38

I have updated Apache today (to 2.4.56-1) and a load of .htaccess rewrites that used to work are now getting AH10411 errors, relating to spaces in the query. I'm struggling for a 'proper' solution.

The user clicks on a link such as <a href='FISH%20J12345.6-78919'>clickme</a> - as you can see the space in the link URL has been encoded as %20.

The .htaccess file in the relevant server directory contains and executes this relevant directive:

RewriteRule ^(FISH\s*J[0-9\.]+-?\+?[0-9]+)$ myPage.php?sourceName=$1 [L,QSA]

(In the above I am checking for spaces, not %20, as the browser seems to be converting it to space before it makes it to this rule).

This was working until I updated Apache; now users get a 403 error, and my Apache error log reports:

AH10411: Rewritten query string contains control characters or spaces

This appears to be a new error, because Googling it finds nothing!

Editing my pages to (for example) change the space to an underscore and handle it correctly is not really an option, as the design is intended to support users being able to enter a URL directly using the name of the object they care about. So far, the only workaround I've found is a bit ugly, namely capturing the two parts of the source name separately in the regexp, thus:

RewriteRule ^(FISH)\s*(J[0-9\.]+-?\+?[0-9]+)$ myPage.php?sourceName=$1+$2 [L,QSA]
                  ^   ^                                               ^^^

(I tried $1%20$2 at the end, which also resulted in the same error.)

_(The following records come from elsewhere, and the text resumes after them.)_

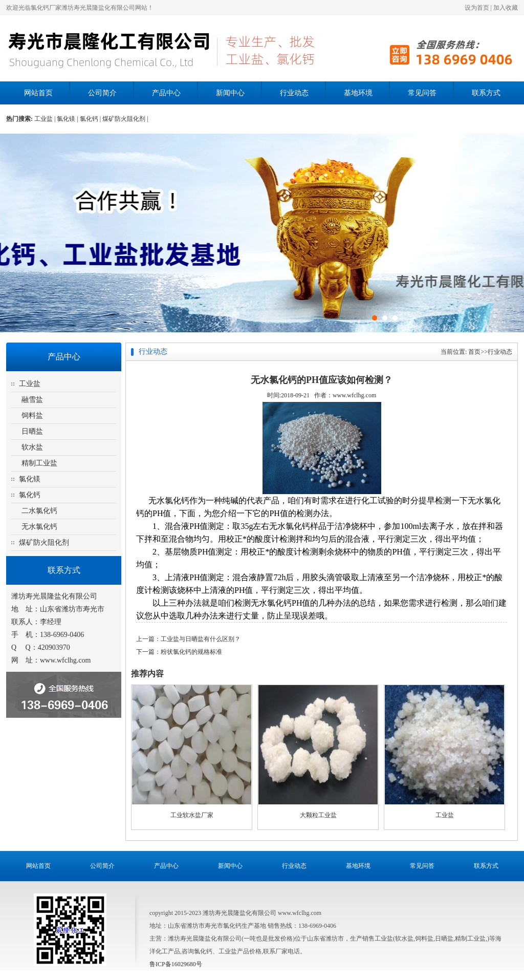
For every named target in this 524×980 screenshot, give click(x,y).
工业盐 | (46, 119)
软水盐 (32, 447)
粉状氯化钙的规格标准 (191, 652)
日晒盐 (32, 431)
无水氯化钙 (39, 526)
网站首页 (38, 93)
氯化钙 (30, 495)
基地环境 (358, 93)
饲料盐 (32, 415)
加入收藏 (506, 8)
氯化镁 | (68, 119)
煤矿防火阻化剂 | (125, 119)
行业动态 (294, 93)
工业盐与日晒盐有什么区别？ (201, 639)
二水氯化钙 (39, 510)
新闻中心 (230, 93)
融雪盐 (32, 399)
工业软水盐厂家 (192, 815)
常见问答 (422, 93)
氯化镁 (30, 479)
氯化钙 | (91, 119)
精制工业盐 (39, 463)
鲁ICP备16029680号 (176, 964)
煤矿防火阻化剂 (44, 542)
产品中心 (166, 93)
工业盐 (30, 384)
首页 (474, 352)
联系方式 (486, 93)
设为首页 (477, 8)
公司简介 (102, 93)
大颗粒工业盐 (318, 815)
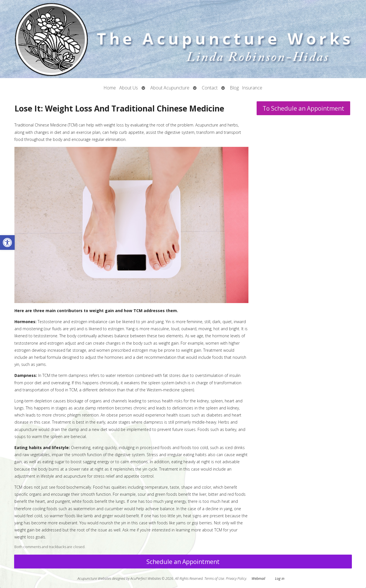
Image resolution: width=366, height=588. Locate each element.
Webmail (258, 578)
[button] (7, 243)
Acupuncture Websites (94, 578)
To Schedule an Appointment (303, 108)
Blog (234, 88)
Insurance (252, 88)
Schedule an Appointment (183, 562)
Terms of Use (214, 578)
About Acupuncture (170, 88)
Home (110, 88)
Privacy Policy (236, 578)
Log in (280, 578)
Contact (210, 88)
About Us (129, 88)
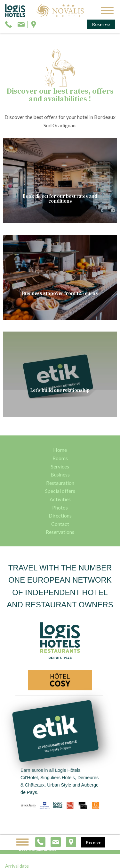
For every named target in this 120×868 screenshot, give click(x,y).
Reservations (60, 532)
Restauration (60, 483)
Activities (60, 499)
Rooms (60, 458)
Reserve (101, 24)
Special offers (60, 491)
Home (60, 450)
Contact (60, 524)
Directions (60, 516)
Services (60, 466)
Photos (60, 507)
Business (60, 474)
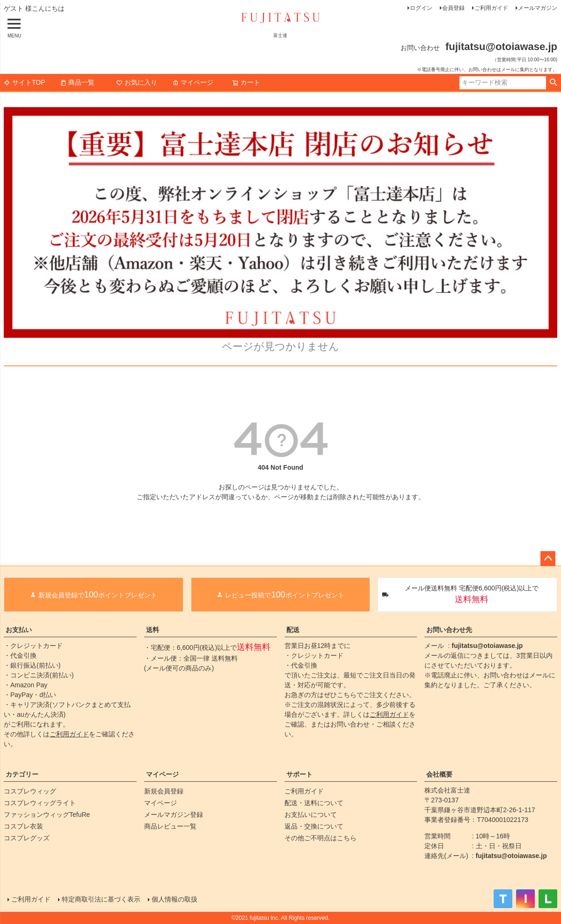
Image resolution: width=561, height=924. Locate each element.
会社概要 (439, 774)
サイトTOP (24, 82)
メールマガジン (538, 8)
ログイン (421, 8)
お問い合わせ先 (449, 630)
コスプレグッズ (27, 838)
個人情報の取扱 (175, 899)
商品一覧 (77, 82)
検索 (553, 83)
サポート (299, 774)
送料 (153, 630)
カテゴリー (22, 774)
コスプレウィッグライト (40, 803)
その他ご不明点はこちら (321, 838)
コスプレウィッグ (30, 791)
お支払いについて (311, 815)
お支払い (19, 630)
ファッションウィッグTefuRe (47, 815)
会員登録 (453, 8)
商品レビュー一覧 (170, 826)
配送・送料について (314, 803)
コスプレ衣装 (23, 826)
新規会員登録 (164, 791)
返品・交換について (314, 826)
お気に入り (137, 82)
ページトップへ (548, 559)
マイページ (193, 82)
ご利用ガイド (491, 8)
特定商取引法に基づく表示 (101, 899)
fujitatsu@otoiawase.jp (487, 646)
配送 (293, 630)
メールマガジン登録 (174, 815)
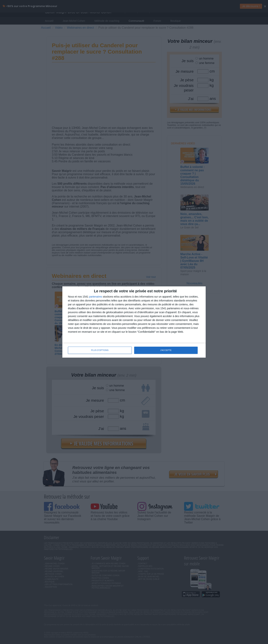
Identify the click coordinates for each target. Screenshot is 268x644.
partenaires (96, 297)
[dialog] (134, 322)
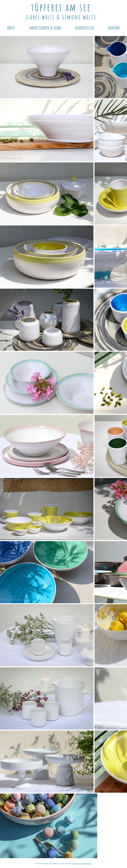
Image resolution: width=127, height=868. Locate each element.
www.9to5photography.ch (83, 864)
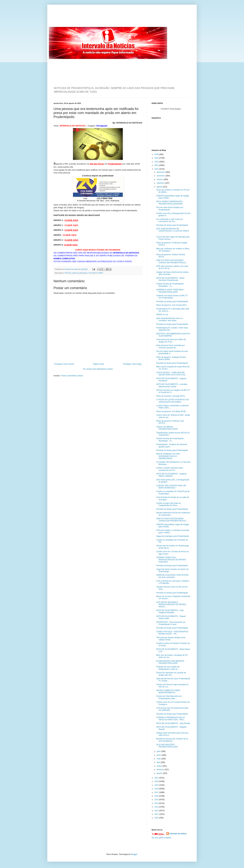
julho (159, 751)
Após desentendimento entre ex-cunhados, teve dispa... (170, 319)
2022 (157, 169)
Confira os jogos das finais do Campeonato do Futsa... (169, 504)
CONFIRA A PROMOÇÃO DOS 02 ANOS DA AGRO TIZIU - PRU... (171, 718)
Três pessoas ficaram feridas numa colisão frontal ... (171, 639)
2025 (157, 158)
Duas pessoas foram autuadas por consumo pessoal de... (171, 346)
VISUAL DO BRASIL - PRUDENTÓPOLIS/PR (167, 428)
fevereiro (160, 770)
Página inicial (98, 364)
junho (159, 755)
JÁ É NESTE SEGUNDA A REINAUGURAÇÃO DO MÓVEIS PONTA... (171, 604)
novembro (161, 176)
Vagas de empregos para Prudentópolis (173, 536)
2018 (157, 788)
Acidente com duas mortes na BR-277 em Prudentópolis (172, 297)
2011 (157, 814)
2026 (157, 154)
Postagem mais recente (64, 364)
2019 (157, 785)
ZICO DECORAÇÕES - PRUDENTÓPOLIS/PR (167, 746)
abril (159, 762)
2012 (157, 810)
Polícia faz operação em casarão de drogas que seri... (171, 674)
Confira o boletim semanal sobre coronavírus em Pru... (170, 469)
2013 (157, 807)
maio (159, 758)
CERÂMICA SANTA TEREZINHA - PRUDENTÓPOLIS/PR (171, 291)
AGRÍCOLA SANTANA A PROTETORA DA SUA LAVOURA (172, 576)
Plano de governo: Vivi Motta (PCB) (171, 411)
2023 (157, 165)
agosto (160, 187)
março (159, 766)
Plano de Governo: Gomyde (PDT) (171, 396)
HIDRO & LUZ (162, 314)
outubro (160, 179)
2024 (157, 162)
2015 (157, 800)
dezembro (161, 172)
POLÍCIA (68, 273)
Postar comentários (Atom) (72, 376)
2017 (157, 792)
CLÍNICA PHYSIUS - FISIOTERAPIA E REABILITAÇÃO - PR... (172, 632)
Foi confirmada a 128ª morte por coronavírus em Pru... (170, 220)
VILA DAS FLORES (96, 273)
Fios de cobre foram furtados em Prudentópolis (170, 208)
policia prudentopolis (80, 273)
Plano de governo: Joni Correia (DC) (171, 305)
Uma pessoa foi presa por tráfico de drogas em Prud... (171, 340)
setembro (161, 183)
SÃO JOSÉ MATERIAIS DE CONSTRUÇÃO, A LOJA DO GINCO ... (173, 231)
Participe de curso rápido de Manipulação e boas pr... (168, 668)
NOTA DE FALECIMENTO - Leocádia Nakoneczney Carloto (172, 385)
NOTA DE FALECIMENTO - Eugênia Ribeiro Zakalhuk (171, 475)
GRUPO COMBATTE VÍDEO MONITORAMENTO (168, 691)
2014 (157, 803)
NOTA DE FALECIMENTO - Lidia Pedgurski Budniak (170, 611)
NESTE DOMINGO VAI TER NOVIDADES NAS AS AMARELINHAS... (168, 456)
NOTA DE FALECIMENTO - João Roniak (173, 723)
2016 (157, 796)
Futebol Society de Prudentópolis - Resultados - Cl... (171, 285)
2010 (157, 818)
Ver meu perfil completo (161, 838)
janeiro (160, 773)
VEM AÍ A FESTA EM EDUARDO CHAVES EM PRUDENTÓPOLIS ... (172, 261)
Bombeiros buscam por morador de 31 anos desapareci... (172, 740)
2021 (157, 778)
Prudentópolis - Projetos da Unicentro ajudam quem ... (172, 445)
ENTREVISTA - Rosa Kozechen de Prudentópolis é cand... (171, 623)
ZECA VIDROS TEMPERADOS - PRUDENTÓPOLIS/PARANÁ (170, 203)
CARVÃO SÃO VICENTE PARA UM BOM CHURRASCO (171, 487)
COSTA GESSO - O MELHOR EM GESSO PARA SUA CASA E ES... (172, 373)
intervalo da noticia (71, 269)
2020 (157, 781)
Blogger (134, 854)
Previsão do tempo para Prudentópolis (172, 225)
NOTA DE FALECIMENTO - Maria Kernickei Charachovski (170, 279)
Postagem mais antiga (132, 364)
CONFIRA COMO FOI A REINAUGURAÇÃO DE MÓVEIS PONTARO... (171, 560)
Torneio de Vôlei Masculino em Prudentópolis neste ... (169, 697)
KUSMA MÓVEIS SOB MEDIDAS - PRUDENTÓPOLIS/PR (171, 662)
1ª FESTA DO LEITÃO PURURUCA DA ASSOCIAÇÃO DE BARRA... (173, 401)
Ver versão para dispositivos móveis (98, 369)
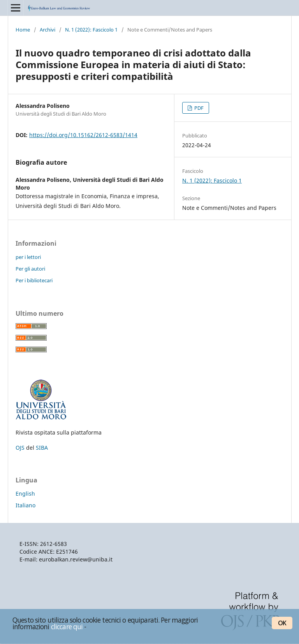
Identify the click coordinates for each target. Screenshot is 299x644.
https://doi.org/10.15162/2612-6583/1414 (83, 135)
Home (23, 30)
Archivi (47, 30)
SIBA (42, 447)
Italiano (25, 505)
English (25, 493)
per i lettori (28, 257)
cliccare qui (67, 626)
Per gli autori (30, 269)
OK (282, 623)
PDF (198, 108)
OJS (20, 447)
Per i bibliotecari (34, 280)
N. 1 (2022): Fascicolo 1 (91, 30)
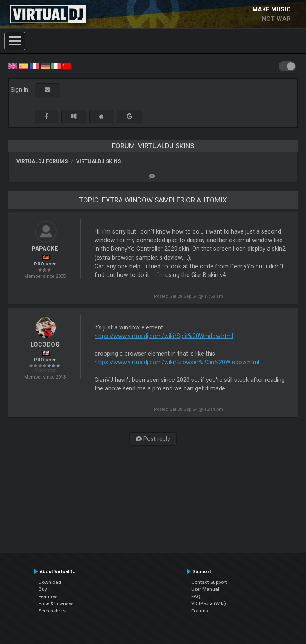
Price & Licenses (56, 603)
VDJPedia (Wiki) (209, 603)
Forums (199, 611)
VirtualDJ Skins (98, 161)
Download (50, 582)
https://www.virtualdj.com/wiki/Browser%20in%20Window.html (177, 362)
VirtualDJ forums (42, 161)
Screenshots (52, 611)
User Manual (205, 589)
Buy (43, 589)
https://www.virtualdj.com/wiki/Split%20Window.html (164, 336)
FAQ (196, 596)
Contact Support (209, 582)
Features (48, 596)
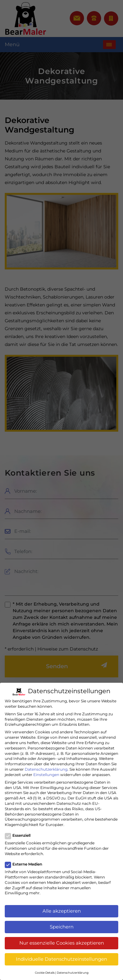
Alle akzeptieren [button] (62, 911)
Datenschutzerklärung (46, 769)
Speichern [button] (62, 927)
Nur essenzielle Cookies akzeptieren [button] (62, 943)
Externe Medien (26, 864)
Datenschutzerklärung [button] (72, 972)
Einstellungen (46, 775)
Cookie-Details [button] (45, 972)
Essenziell (19, 835)
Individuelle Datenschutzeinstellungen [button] (61, 959)
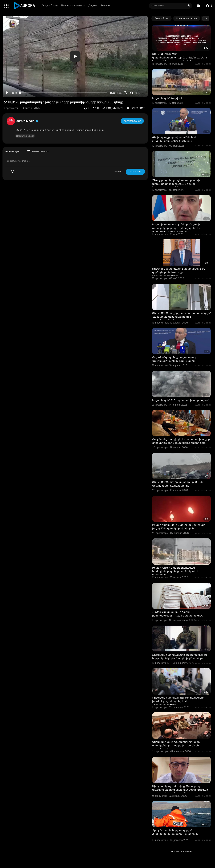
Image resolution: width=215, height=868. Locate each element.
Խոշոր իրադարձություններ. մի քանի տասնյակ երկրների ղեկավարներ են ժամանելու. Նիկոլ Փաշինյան (176, 228)
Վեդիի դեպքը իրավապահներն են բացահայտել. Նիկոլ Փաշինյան (174, 139)
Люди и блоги (50, 5)
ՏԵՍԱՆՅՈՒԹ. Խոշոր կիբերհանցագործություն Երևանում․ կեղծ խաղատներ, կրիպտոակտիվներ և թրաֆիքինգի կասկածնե (180, 59)
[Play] (7, 93)
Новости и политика (73, 5)
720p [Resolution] (137, 93)
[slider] (63, 93)
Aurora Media (27, 121)
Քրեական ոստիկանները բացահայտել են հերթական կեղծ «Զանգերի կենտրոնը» (180, 656)
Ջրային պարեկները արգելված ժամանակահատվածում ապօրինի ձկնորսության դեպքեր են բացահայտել (178, 834)
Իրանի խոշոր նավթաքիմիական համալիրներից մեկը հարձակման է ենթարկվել (175, 571)
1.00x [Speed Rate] (119, 93)
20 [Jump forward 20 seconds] (125, 93)
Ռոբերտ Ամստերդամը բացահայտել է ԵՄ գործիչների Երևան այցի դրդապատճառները (179, 272)
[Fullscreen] (143, 93)
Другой (93, 5)
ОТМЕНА (117, 172)
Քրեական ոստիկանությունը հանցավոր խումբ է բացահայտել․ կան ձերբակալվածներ (178, 701)
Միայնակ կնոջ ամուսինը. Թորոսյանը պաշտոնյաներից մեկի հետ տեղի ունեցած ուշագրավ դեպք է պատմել (180, 790)
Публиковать (135, 172)
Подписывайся (132, 121)
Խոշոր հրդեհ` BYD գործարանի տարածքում (180, 400)
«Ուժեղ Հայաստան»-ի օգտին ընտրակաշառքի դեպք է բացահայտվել (178, 614)
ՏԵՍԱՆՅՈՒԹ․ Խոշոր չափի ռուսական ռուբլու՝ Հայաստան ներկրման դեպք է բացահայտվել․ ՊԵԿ (181, 317)
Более (105, 5)
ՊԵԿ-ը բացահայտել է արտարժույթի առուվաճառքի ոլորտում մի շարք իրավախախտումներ (176, 184)
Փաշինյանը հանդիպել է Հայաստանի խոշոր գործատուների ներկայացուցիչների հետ (181, 441)
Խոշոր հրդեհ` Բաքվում (167, 98)
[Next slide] (206, 18)
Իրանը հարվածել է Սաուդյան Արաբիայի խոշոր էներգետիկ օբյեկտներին (179, 527)
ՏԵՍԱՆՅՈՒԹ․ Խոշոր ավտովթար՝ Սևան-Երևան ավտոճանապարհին (178, 484)
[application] (75, 56)
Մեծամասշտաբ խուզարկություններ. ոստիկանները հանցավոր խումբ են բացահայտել (176, 746)
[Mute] (131, 93)
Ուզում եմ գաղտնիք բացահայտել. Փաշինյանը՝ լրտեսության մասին (174, 359)
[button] (208, 6)
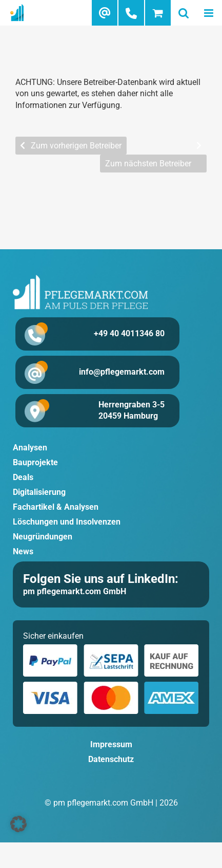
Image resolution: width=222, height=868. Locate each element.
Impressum (111, 744)
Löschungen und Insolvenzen (67, 522)
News (23, 551)
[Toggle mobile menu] (209, 13)
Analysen (30, 447)
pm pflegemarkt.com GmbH (74, 591)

Is there a better solution for this? i.e. how am I "supposed" to handle the case of spaces in a URL, when it's in a string I want to capture and pass as an argument to the underlying page?

MrWhite
  • 43,179
  • 8
  • 60
  • 84
Phil Evans
  • 790
  • 9
  • 18

3 Answers3

31

(I tried $1%20$2 at the end, which also went badly).

This looks like a bug. Encoding the space as %20 in the query string should be valid. You can also encode the space as + in the query string (as in your workaround).

In your original rule, Apache should be encoding the space (as %20) when making the internal rewrite (since a literal space is not valid in the URL). However, it would seem Apache is then baulking at the encoded space?!

You can also try using the B flag in your original rule. The B flag tells mod_rewrite to URL-encode the backreference before applying this to the substitution string. However, this would seem to be dependent on Apache encoding the space as + in the query string (as opposed to %20 which it would ordinarily do). Certainly in earlier versions of Apache, this would only have resulted in Apache encoding the space as %20 (not +), however, since version 2.4.26 Apache has introduced a new flag BNP (backrefnoplus) which explicitly informs Apache not to use a +, so you would think that by default, it would use a +. (Unfortunately I can't just test this myself at the moment.)

For example:

RewriteRule ^(FISH\s*J[\d.]+-?\+?\d+)$ myPage.php?sourceName=$1 [B,QSA,L]

(Minor point... no need to backslash-escape the literal dot when used inside a regex character class. I also reduced the digit ranges to the shorthand \d.)

Aside: Can you have both - and + before the last set of digits. It looks like it should perhaps be one or the other (or nothing at all)? eg. [-+]?.

Is there a better solution for this? i.e. how am I "supposed" to handle the case of spaces in a URL, when it's in a string I want to capture and pass as an argument to the underlying page?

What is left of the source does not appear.